“Things are becoming somewhat similar to 40 years ago, before the downfall of Hua Guofeng,” a veteran member of the Communist Party of China (CPC) told this writer excitedly over an international phone call recently.
“I’m looking forward to seeing what will develop in the Beidaihe Party Conference this coming August,” said the party official, who spoke on condition of anonymity.
The party senior is said to be close to allies of former Chinese President Hu Jintao, and has faced harassment from the Xi faction of the CPC in the form of threats of investigation.

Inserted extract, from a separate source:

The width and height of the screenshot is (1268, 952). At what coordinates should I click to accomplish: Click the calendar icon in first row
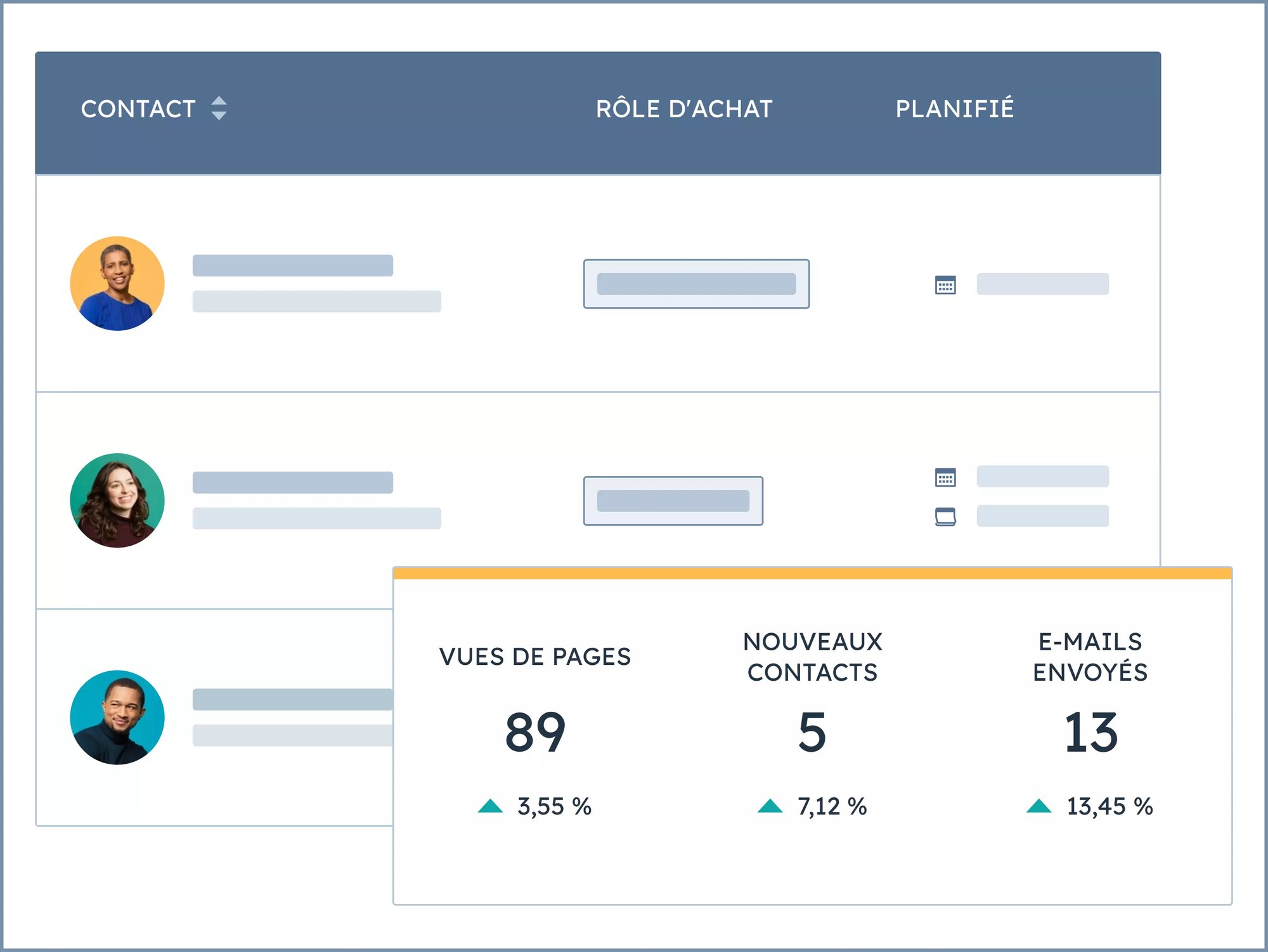(945, 285)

Signs of anomalies in “Xi Jinping’s dictatorial regime,” he said, have been emerging since early June. Recently, the number of days President Xi Jinping’s name vanished from the front pages of state newspapers—including the People’s Daily, the organ of the Chinese Communist Party—has been increasing.
In addition, banners bearing such quotations from President Xi as “The Chinese Dream” and “The goal of great renewal of the Chinese nation,” which have been displayed at pedestrian bridges and elsewhere, are being removed in cities, such as Beijing and Shanghai.
It is particularly noteworthy too that the presence of Premier Li Keqiang, who have distanced himself from Xi’s policy line, is now looming large.
Premier Li met with German Chancellor Angela Merkel when he visited Berlin early in July. Immediately after, Liu Xia, wife of the late Nobel Peace Prize winner Liu Xiaobo whom the Chinese authorities had placed under house arrest for years, was allowed to leave China and flown to Germany. This has prompted a flurry of speculation.
Keen to beef up the single-party dictatorial rule of the Communist Party, Xi has persistently taken a rigid posture toward democracy movements and the activities of human rights advocates. He reportedly upheld his policy by “not giving the nod to Liu Xia’s departure” from China. The fact that her departure still materialized under Premier Li’s initiative can be interpreted as a sign that Xi’s absolute power in the kernel of the Communist Party may have begun to erode, according to some party sources.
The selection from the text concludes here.